Here is a list of some of GIMPs features.

  • Painting
    • Full suite of painting tools including Brush, Pencil, Airbrush, Clone, etc.
    • Sub-pixel sampling for all paint tools for high-quality anti-aliasing
    • Extremely powerful gradient editor and blend tool
    • Supports custom brushes and patterns
  • System
    • Tile-based memory management so image size is limited only by available disk space
    • Virtually unlimited number of images open at one time
  • Advanced Manipulation
    • Full alpha channel support
    • Layers and channels
    • Multiple Undo/Redo (limited only by disk space)
    • Editable text layers
    • Transformation tools including rotate, scale, shear and flip
    • Selection tools including rectangle, rounded rectangle, ellipse, free, fuzzy
    • Foreground extraction tool
    • Advanced path tool doing bezier and polygonal selections.
    • Transformable paths, transformable selections.
    • Quick mask to paint a selection.
  • Extensible
    • A Procedural Database for calling internal GIMP functions from external programs as in Script-fu
    • Advanced scripting capabilities (Scheme, Python, Perl)
    • Plug-ins which allow for the easy addition of new file formats and new effect filters
    • Over 100 plug-ins already available
  • Animation
    • Load and save animations in a convenient frame-as-layer format
    • MNG support
    • Frame Navigator (in GAP, the GIMP Animation Package)
    • Onion Skin (in GAP, the GIMP Animation Package)
    • Bluebox (in GAP, the GIMP Animation Package)
  • File Handling
    • File formats supported include bmp, gif, jpeg, mng, pcx, pdf, png, ps, psd, svg, tiff, tga, xpm, and many others
    • Load, display, convert, save to many file formats
    • SVG path import/export
  • Device support
    • Pressure-sensitive tablets
    • tilt sensitive tablets
    • and a wide range of USB or MIDI controllers.
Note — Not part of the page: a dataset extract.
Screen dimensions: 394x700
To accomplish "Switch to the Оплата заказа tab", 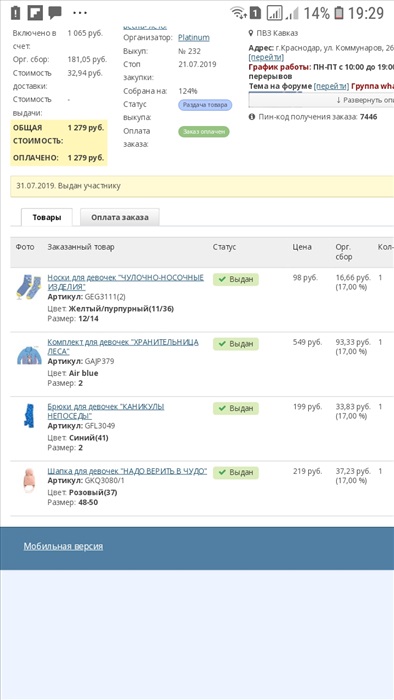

What do you need to get started?
Gimp runs on Linux, Windows, Mac OS/X, as well as BSD, and Solaris so odds are if you have a computer it will run GIMP. The next logical step is downloading GIMP from the GIMP website.  After installing GIMP check out these tutorials to get started, and of course, you can find video tutorials on YouTube. 

The benefits of free software.
Free Open Source Software or FOSS gives the user peace of mind. Almost anything you want to do with the software is going to be fine, want to give a copy of the software to a friend? That is not a problem at all. Want to install a copy on your home computer or laptop? That is also allowed. Let's not forget that it is free which is a big plus. I have no problem with paying for software if you need it but if a free program will do what you need why not save the money?